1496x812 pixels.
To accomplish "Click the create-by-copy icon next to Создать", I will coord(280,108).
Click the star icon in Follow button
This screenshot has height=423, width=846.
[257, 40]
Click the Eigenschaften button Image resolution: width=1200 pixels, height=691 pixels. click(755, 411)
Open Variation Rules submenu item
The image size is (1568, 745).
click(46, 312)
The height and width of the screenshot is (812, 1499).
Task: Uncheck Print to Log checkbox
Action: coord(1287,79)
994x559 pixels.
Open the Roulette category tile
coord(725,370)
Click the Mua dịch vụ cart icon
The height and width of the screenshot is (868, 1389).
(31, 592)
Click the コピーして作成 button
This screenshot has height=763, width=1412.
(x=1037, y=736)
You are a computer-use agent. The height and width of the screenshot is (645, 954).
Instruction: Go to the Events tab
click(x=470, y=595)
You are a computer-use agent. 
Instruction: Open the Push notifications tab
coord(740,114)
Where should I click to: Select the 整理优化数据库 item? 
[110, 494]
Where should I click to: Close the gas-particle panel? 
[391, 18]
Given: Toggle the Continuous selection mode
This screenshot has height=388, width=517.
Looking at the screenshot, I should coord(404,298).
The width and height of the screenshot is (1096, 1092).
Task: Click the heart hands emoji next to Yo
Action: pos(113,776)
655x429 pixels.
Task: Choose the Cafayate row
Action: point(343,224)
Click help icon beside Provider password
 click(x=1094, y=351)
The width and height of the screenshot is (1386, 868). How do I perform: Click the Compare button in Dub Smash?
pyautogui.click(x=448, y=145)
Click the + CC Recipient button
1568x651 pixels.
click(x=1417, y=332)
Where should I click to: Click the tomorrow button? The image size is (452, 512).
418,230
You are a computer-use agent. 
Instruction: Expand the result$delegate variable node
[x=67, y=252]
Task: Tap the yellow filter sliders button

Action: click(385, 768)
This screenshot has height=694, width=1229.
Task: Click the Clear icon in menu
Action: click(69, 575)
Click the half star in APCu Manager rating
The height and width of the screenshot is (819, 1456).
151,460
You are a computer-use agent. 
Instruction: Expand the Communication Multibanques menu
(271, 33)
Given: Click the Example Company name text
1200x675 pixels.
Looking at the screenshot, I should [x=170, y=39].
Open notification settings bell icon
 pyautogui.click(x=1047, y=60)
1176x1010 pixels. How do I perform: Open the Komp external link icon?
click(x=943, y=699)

Task description: Output the material as a Markdown table with the columns Row and Material line, from its first line through the line containing "pyautogui.click(x=448, y=145)", both included, leaving out blank lines.

Reply:
| Row | Material line |
|---|---|
| 1 | 1496x812 pixels. |
| 2 | To accomplish "Click the create-by-copy icon next to Создать", I will coord(280,108). |
| 3 | Click the star icon in Follow button |
| 4 | This screenshot has height=423, width=846. |
| 5 | [257, 40] |
| 6 | Click the Eigenschaften button Image resolution: width=1200 pixels, height=691 pixels. click(755, 411) |
| 7 | Open Variation Rules submenu item |
| 8 | The image size is (1568, 745). |
| 9 | click(46, 312) |
| 10 | The height and width of the screenshot is (812, 1499). |
| 11 | Task: Uncheck Print to Log checkbox |
| 12 | Action: coord(1287,79) |
| 13 | 994x559 pixels. |
| 14 | Open the Roulette category tile |
| 15 | coord(725,370) |
| 16 | Click the Mua dịch vụ cart icon |
| 17 | The height and width of the screenshot is (868, 1389). |
| 18 | (31, 592) |
| 19 | Click the コピーして作成 button |
| 20 | This screenshot has height=763, width=1412. |
| 21 | (x=1037, y=736) |
| 22 | You are a computer-use agent. The height and width of the screenshot is (645, 954). |
| 23 | Instruction: Go to the Events tab |
| 24 | click(x=470, y=595) |
| 25 | You are a computer-use agent.  |
| 26 | Instruction: Open the Push notifications tab |
| 27 | coord(740,114) |
| 28 | Where should I click to: Select the 整理优化数据库 item?  |
| 29 | [110, 494] |
| 30 | Where should I click to: Close the gas-particle panel?  |
| 31 | [391, 18] |
| 32 | Given: Toggle the Continuous selection mode |
| 33 | This screenshot has height=388, width=517. |
| 34 | Looking at the screenshot, I should coord(404,298). |
| 35 | The width and height of the screenshot is (1096, 1092). |
| 36 | Task: Click the heart hands emoji next to Yo |
| 37 | Action: pos(113,776) |
| 38 | 655x429 pixels. |
| 39 | Task: Choose the Cafayate row |
| 40 | Action: point(343,224) |
| 41 | Click help icon beside Provider password |
| 42 |  click(x=1094, y=351) |
| 43 | The width and height of the screenshot is (1386, 868). How do I perform: Click the Compare button in Dub Smash? |
| 44 | pyautogui.click(x=448, y=145) |